It sure looks like you've come to the proverbial fork in the road. So without assuming I know what you really want, I'd like to throw an idea out here before anyone asks you if you're ready to throw in the towel. IMHO, you're not quite ready for that, so why not improvise and change what's in your heart and see if anything makes a difference?
Quote: find myself trying to prop up the R and when I pull back even in the slightest, I'm berated for doing so.
Perhaps it's not the fact that you're pulling back but how you're pulling back. IOW, maybe the mechanism you've employed in doing this does harm to your R rather than do you good?
Can you elaborate an example and the way you feel berated?
Quote: I have GAL as much as I possibly can, but its hard when the other person doesn't pick up the slack where you leave off.
The second part of this sentence tells me that you have some major league expectations here in this equation. Is this close to being accurate? Perhaps you feel as though your GAL efforts should bring forth a positive response from her?
I'd love to beam you over some of the wisdom I gained along the way. Since I can't infuse you with that wisdom, you're just going to have to settle for some words.
I don't believe things are over for you. Far from it. However, if I had anything definite to say to anyone or everyone here, it would be that expectations will surely sound the death knell of any marriage. I'm not just applying this to our obviously unhealthy marriages, but even ones where things are more functional.
Expectations are unfair, unverbalized tests we set to trap others--because we are (for whatever reason) not willing to let them be known. Women are very intuitive creatures, and I can tell you from experience that being in an R where there are obvious expectations that I cannot fulfill is the beginning of the end for me.
I'm not talking about socially acceptable expectations like fidelity, honesty and truth, but ones where there are customs, belief systems and mores that get in the way.
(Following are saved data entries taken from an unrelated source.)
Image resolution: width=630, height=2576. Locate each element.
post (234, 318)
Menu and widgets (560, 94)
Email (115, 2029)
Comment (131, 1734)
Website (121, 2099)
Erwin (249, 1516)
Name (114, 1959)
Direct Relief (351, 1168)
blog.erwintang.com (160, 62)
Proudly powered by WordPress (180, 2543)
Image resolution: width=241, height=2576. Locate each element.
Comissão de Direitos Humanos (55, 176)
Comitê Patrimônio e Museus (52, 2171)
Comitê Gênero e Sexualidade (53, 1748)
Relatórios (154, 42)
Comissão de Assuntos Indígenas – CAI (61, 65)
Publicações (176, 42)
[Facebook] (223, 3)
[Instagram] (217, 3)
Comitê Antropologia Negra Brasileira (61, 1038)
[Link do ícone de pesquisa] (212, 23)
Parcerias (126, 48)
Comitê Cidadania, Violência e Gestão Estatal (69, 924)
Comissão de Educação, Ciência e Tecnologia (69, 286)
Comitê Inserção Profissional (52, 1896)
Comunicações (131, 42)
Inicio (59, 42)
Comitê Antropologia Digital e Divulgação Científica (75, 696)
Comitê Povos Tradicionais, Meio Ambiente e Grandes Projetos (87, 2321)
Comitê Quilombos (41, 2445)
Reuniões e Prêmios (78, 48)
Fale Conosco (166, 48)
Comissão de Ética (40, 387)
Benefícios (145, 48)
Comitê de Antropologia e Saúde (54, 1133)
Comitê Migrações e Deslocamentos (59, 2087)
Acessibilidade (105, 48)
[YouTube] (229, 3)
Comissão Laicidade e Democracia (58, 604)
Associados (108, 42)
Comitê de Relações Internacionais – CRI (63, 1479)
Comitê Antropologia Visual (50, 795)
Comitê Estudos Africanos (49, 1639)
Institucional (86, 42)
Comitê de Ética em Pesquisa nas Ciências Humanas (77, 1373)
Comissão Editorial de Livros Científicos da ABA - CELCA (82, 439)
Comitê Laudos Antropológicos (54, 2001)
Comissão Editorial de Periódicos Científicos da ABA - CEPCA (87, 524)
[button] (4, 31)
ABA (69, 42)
Detaching is a very difficult concept to grasp. It sounds unkind and unloving, but if the concept is grasped properly, it is anything but. You're basically untangling yourself from a R with unhealthy tentacles (and sometimes it's difficult to see where one person ends and another begins) and becoming your own person IN a R and allowing her to be the same. You're 2 whole spiritual beings who choose to be in an intimate R--not one being with an inability to decipher who's who and who's needs are what. It's a way of allowing her to come to the R willingly and with her own talents and accepting them for what they are--and the reciprocal of that should also be true (if the R is going to be healthy). I typically avoid using the word "should".
Anyway, can you let go of the rope further? See yourselves as good friends and roommates right now and see what effort she's willing to put forth to save the intimate part of your R? Continue those GAL efforts--not for the purpose of getting her to notice you--but for the sole purpose that you are fulfilled by doing them. If the purpose is merely for a distraction from your home life, that's fine too. But do them just because--and stop trying to tie an outcome or an expectation to those efforts.
Right now, saving the intimate part of your R should be on a back burner. You're trying to salvage the friendship. I am a firm believer of protecting the friendship--it's the cement that glues Rs and it should be the ultimate priority when things go amok.
If this were any other friend, what advice would you give to them if they were you? List them out and let's see what you come up with...
Lastly...
Quote: I just know that right now, my R is toxic to me and I must find a way to get back to myself.
You said it best! I don't think it's toxic per se, but you have expectations here that are preventing you from seeing any progress. I know it might be small and baby steps, but how will you know unless you drop the rope?
Good luck and hugs,
Betsey
"There are only 2 ways to live your life. One is as though nothing is a miracle. The other is as though everything is a miracle."